Transcription task. Write out each entry verbatim and exclude any image.

(Record extracts Opens)

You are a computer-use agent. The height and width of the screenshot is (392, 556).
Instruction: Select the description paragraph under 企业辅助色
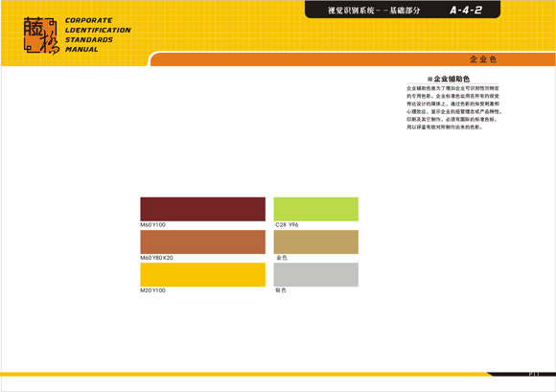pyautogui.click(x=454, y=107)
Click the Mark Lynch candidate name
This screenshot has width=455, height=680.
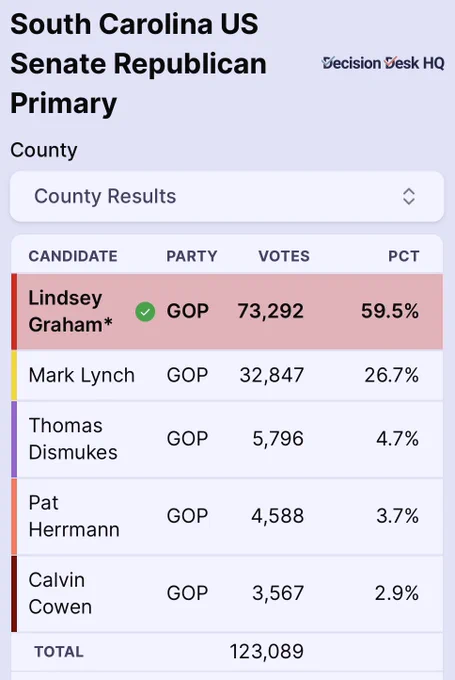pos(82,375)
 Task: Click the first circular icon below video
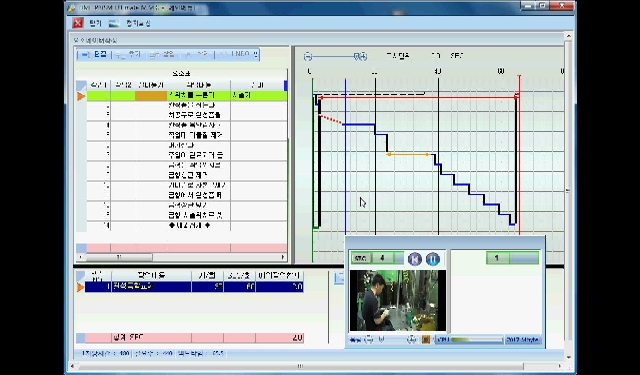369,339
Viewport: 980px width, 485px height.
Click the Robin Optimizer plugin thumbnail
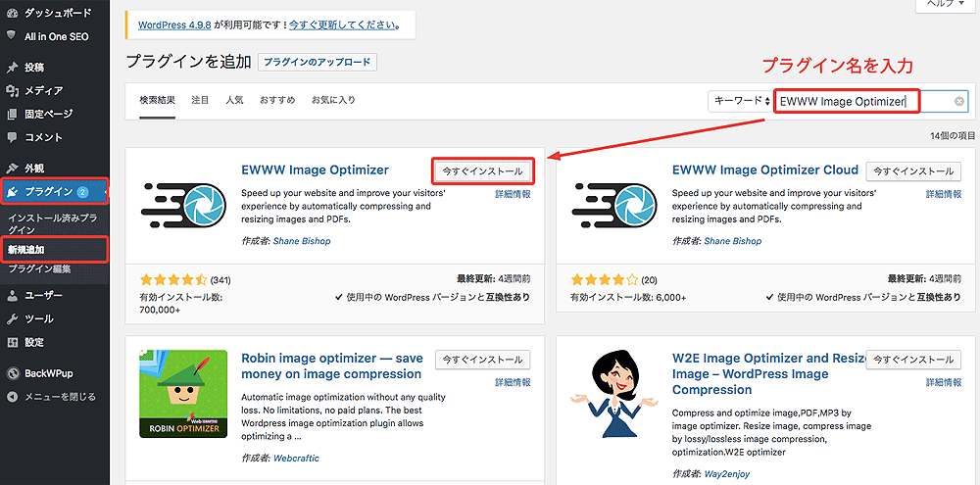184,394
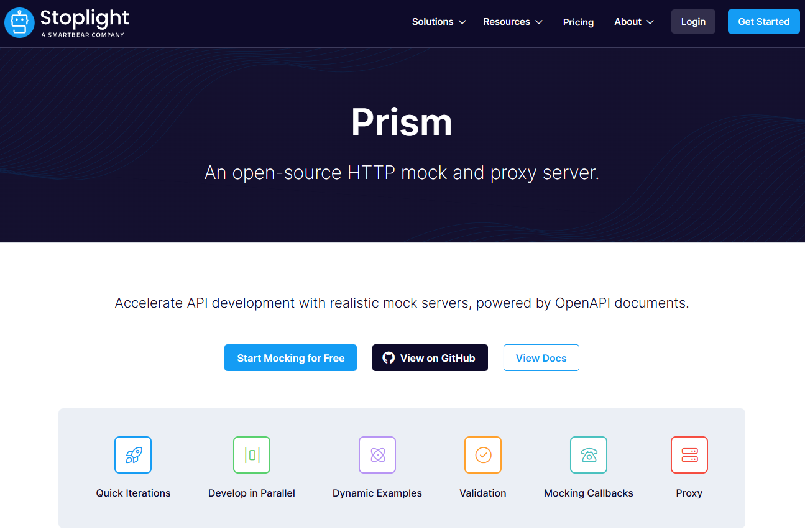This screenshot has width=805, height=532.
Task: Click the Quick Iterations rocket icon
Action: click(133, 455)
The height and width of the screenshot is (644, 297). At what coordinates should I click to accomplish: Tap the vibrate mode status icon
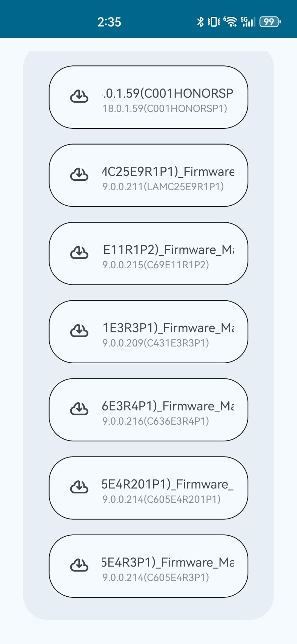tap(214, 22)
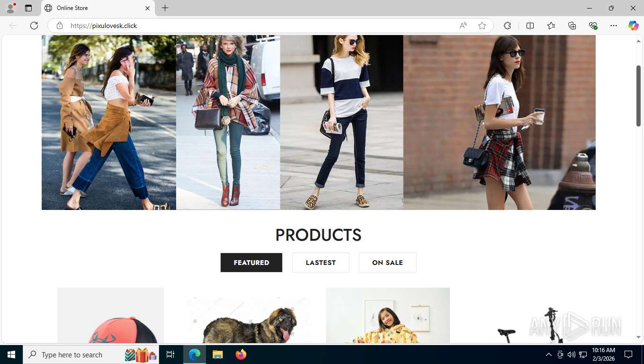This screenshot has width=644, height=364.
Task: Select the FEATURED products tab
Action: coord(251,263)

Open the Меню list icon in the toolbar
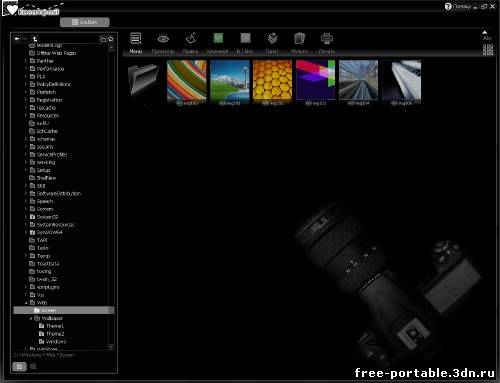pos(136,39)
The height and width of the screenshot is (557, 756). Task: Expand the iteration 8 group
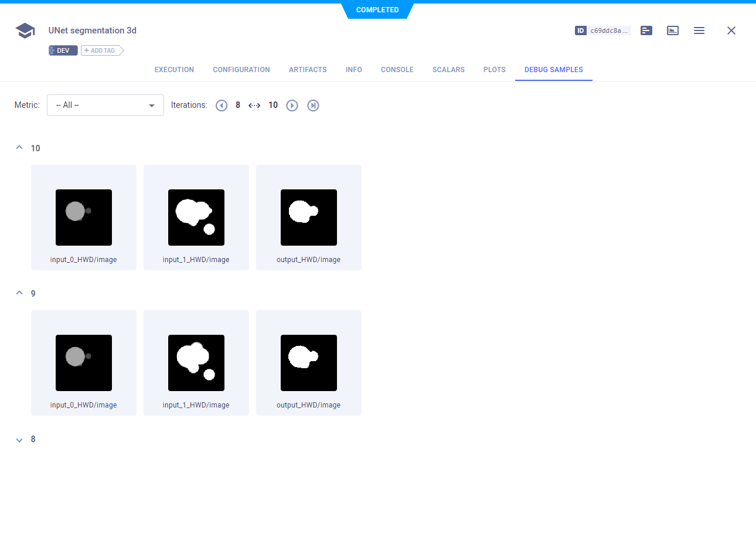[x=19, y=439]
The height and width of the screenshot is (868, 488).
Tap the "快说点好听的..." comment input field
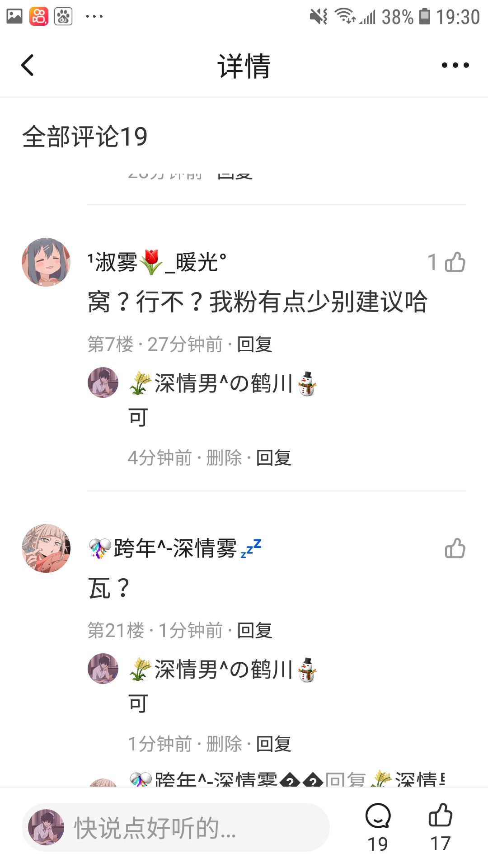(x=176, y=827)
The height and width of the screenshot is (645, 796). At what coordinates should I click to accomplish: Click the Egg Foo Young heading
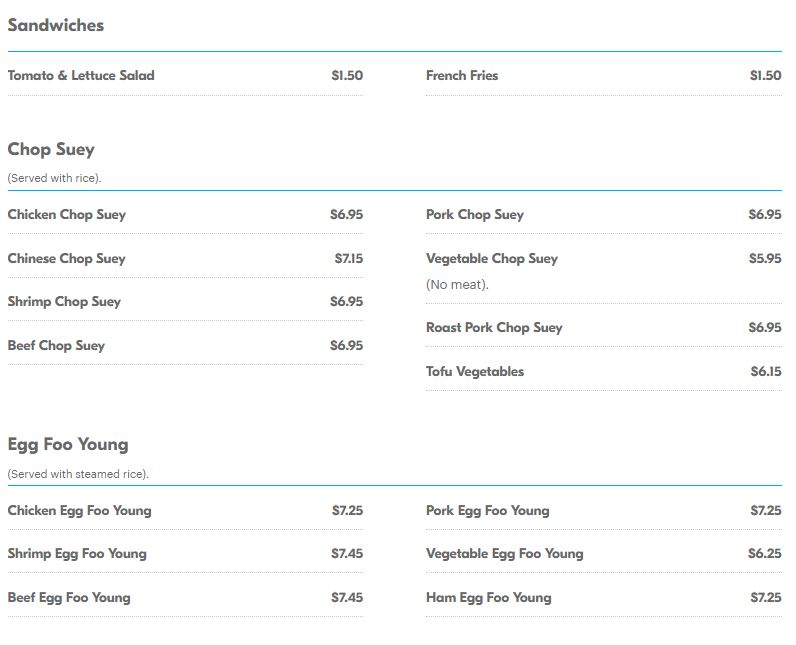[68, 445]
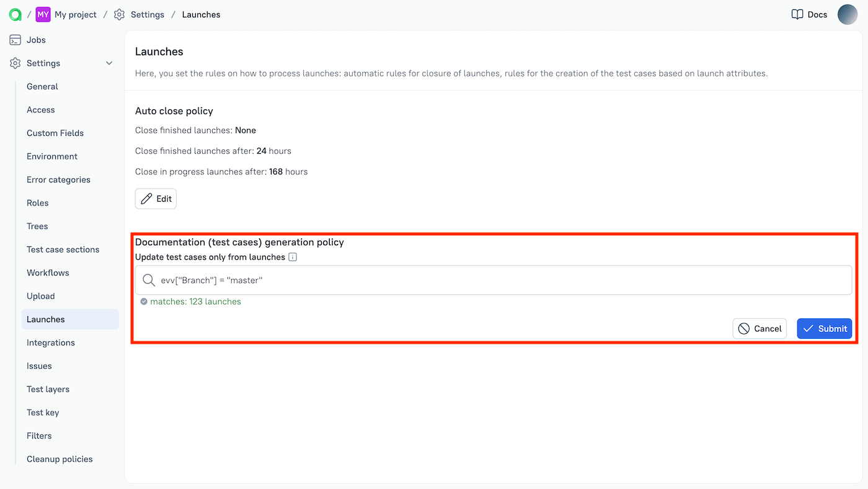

(Record extracts Closes)

*Answer area*:
You are a computer-use agent. The height and width of the screenshot is (392, 556).
Instruction: Select the description paragraph under 企业辅助色
pyautogui.click(x=454, y=107)
Click the Mark Lynch candidate name
This screenshot has width=455, height=680.
pos(82,375)
 Task: Click the first circular icon below video
369,339
Viewport: 980px width, 485px height.
Click the Robin Optimizer plugin thumbnail
184,394
This screenshot has width=805, height=532.
Task: Click the Quick Iterations rocket icon
Action: click(133, 455)
The height and width of the screenshot is (644, 297). At what coordinates should I click to accomplish: Tap the vibrate mode status icon
tap(214, 22)
This screenshot has width=644, height=364.
Task: Select the FEATURED products tab
Action: coord(251,263)

Open the Меню list icon in the toolbar
pos(136,39)
The height and width of the screenshot is (557, 756). Task: Expand the iteration 8 group
[x=19, y=439]
The height and width of the screenshot is (868, 488).
Tap the "快说点好听的..." comment input field
(x=176, y=827)
The height and width of the screenshot is (645, 796). At what coordinates should I click to accomplish: Click the Egg Foo Young heading
[68, 445]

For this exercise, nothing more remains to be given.